Technology, access and diversification.
By Malcolm Dougherty, P.E.
If 2021 was dominated by speculation and debate around what a bipartisan infrastructure deal might look like, then 2022 will certainly be dominated by the implementation of the Infrastructure Investment and Jobs Act (IIJA), a once-in-a-generation investment in the nation’s infrastructure aimed at improving our national and regional competitiveness.
The distribution of funds in this package highlights the fact that the transportation industry is on the cusp of a significant evolution, one focused on technology, access and the diversification of the way we move people and goods.
In the coming year, we expect to see more focus than ever before in these four areas.
“The distribution of funds in this package highlights the fact that the transportation industry is on the cusp of a significant evolution…”
Expanding Transportation Options
Americans are looking for more transportation options, driving less (teleworking) and increasingly turning to public and alternative transportation options. More investment, including $39 billion for public transit and $66 billion for rail services with the IIJA, is being poured into options like commuter rail and bus rapid transit.
These modes of transportation can move more people, more quickly to their destinations. We expect to see a change in priority from new road and strictly widening highway design projects to an increase in strategic capacity expansion projects such as HOV and express lane projects, emphasizing the efficient movement of people rather than single occupancy vehicles. Changes include fewer general-purpose lanes and more express and tolled lanes, dedicated lanes for bus rapid transit, managing congestion and increasing reliable travel times.
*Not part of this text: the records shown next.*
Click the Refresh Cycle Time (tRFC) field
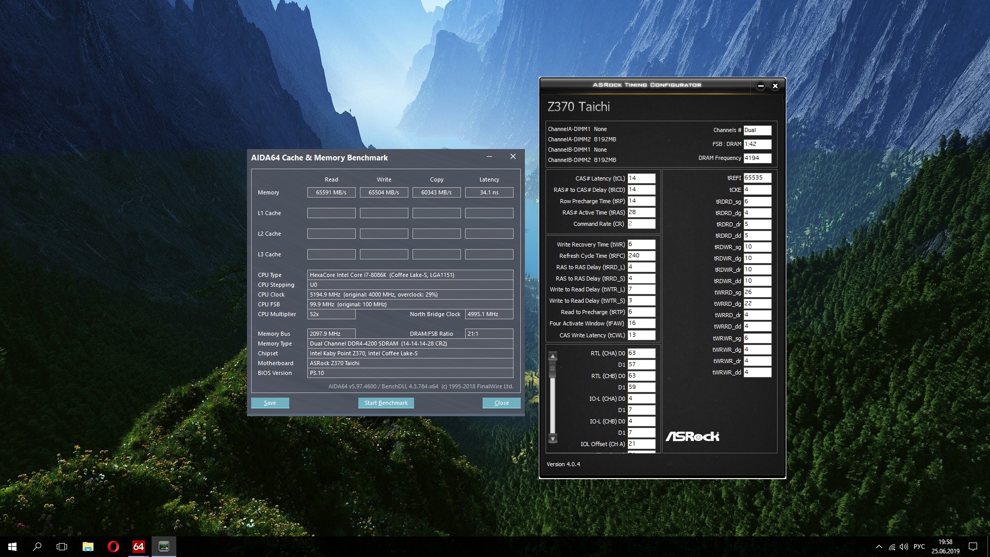Viewport: 990px width, 557px height. tap(641, 256)
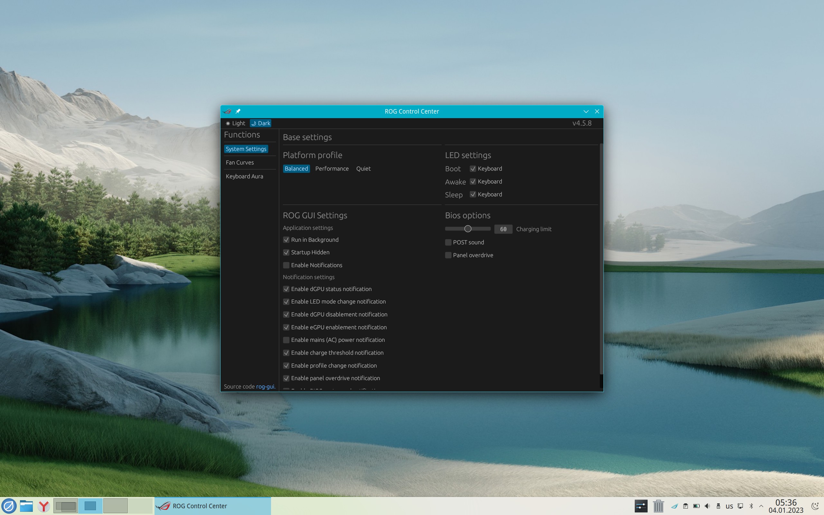Open the ROG tray icon in system tray
Image resolution: width=824 pixels, height=515 pixels.
pyautogui.click(x=675, y=506)
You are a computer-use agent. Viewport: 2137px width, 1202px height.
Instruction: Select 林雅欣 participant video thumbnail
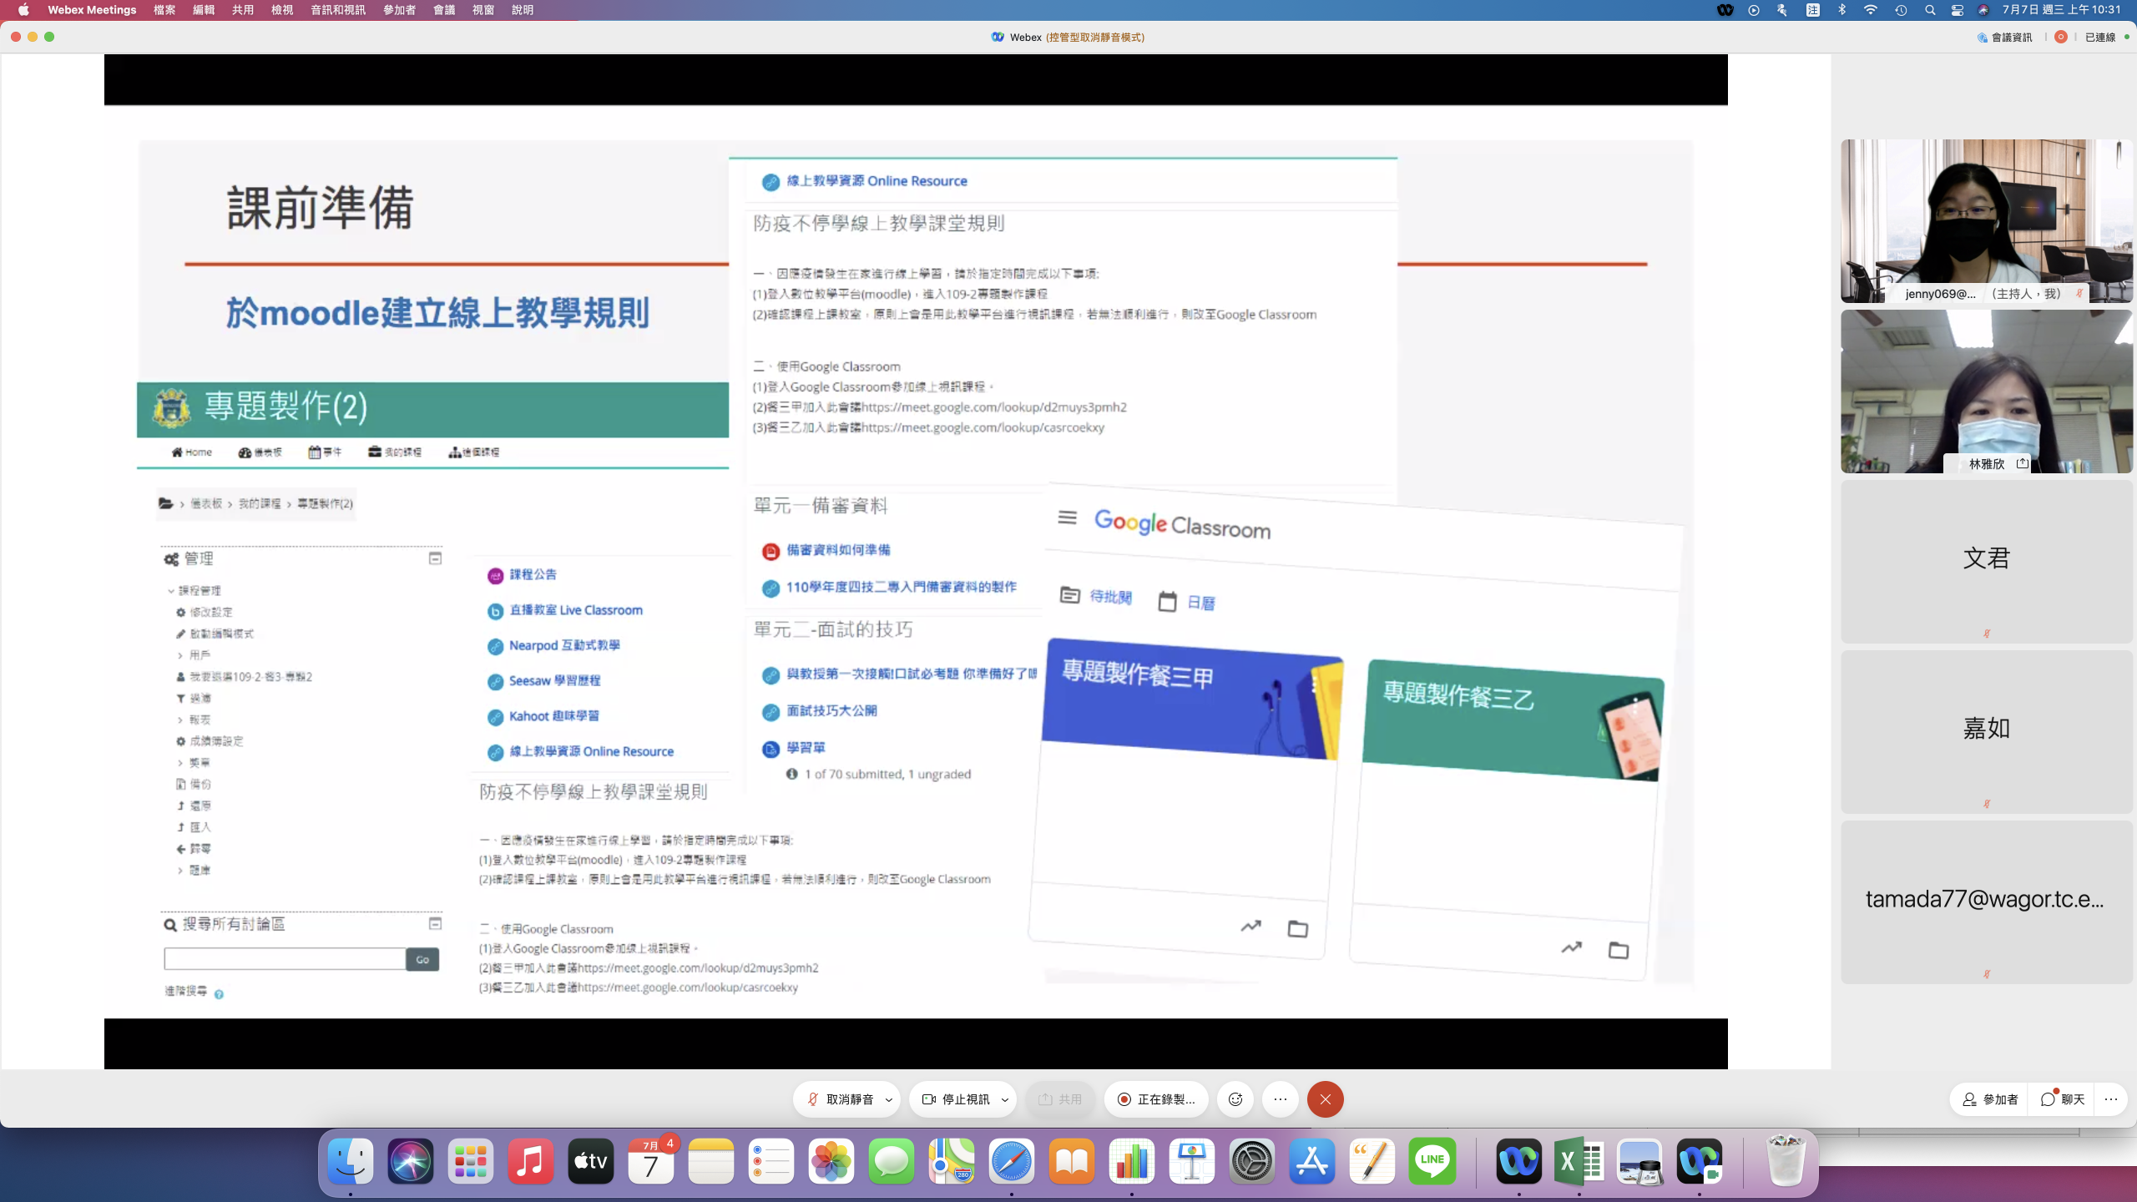[1986, 391]
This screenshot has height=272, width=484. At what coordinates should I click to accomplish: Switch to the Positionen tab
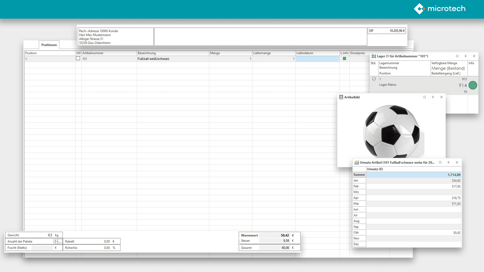tap(49, 45)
Providing Access to Broadband
We expect to see a multi-faceted approach to broadband. Within the IIIJA is $65 billion earmarked to upgrade broadband coverage, notably the biggest single investment in broadband expansion we’ve seen in decades.
Beaver County, PA, began laying the groundwork for this upgrade three years ago, partnering with Michael Baker on an exhaustive study identifying 2,359 locations in the rural community that were underserved by broadband.
Rolling out the improvements in rural areas like Beaver County will be a large focus for 2022 and a rise in broadband improvements for telework, medical and educational services, areas that have boomed since COVID began. States and local entities across the country are increasingly focused on the importance of completing gaps in broadband and reaching rural areas underserved by broadband. The new funding will help make possible the infrastructure improvements needed for new and improved broadband networks.
Advancing the Electrification of the Transportation System
The electrification of our transportation system has the potential to revolutionize how people and goods move across our country and the world, while also impacting decarbonization and improving resiliency. Current generations of electric vehicles (EVs) provide the financial benefit of lower operating costs of vehicles throughout their lifecycle and increased efficiency on the road.
The reduction of exhaust emissions ultimately improves air quality, benefitting residents’ health and quality of life. With the rise in EVs, we will need to improve infrastructure to make public charging points more readily available and expand renewable energy capacity. Public and private investment needs to be made to ensure the infrastructure is in place to accommodate an increasingly electrified transport system.
The IIJA includes $7.5 billion to build a nationwide network of charging stations for electric vehicles aimed at accelerating the adoption of EVs and an additional $7.5 billion for electric buses and ferries.
Improving the Supply Chain
Today’s supply chain has been challenged by an unprecedented demand for physical goods that need to flow through major chokepoints, a lack of labor and limited transportation capacity. A focus of the IIJA is $17 billion for ports and waterways and $25 billion for airports, in addition to the general allocation of $110 billion to fix roads and bridges, as well as other major infrastructure repair needs.
This funding is aimed at reducing backlogs and increasing the speed at which goods flow in and out of ports and facilities. Also to be tested in the upcoming years, is the workforce to keep the supply chain moving as well the professional services needed to deliver infrastructure improvements made from the increased investment.
The IIJA sets up a building spree larger than that seen during the New Deal. Beginning in 2022 and spanning the next decade, the infrastructure improvements we will see will no doubt define our transportation systems for generations to come.
Malcolm Dougherty, P.E, is Senior Vice President and West Regional Director at Michael Baker International.